- Opening Delimiter -
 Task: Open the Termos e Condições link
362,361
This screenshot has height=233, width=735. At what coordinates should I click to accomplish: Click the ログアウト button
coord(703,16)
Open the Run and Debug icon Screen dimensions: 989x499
- Closing Delimiter -
- Opening Delimiter -
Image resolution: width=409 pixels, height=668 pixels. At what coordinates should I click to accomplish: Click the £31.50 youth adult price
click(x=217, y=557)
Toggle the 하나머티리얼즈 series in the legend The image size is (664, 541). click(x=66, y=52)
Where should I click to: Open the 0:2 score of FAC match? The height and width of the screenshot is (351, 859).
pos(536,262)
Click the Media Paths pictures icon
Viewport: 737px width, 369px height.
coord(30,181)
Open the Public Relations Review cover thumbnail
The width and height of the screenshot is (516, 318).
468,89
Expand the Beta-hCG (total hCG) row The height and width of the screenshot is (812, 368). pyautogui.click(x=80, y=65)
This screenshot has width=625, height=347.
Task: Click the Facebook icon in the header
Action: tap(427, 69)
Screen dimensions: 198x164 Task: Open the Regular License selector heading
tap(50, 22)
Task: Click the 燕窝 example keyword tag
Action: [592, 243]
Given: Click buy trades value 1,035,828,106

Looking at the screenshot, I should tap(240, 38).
- Closing Delimiter -
WHAT YOU SHOULD DO >>
In the listing above, find the line with "Task: Open the Termos e Condições link" and the line with "Open the Run", then print exactly those lines and every line between them.

TASK RESPONSE >>
 Task: Open the Termos e Condições link
362,361
This screenshot has height=233, width=735. At what coordinates should I click to accomplish: Click the ログアウト button
coord(703,16)
Open the Run and Debug icon Screen dimensions: 989x499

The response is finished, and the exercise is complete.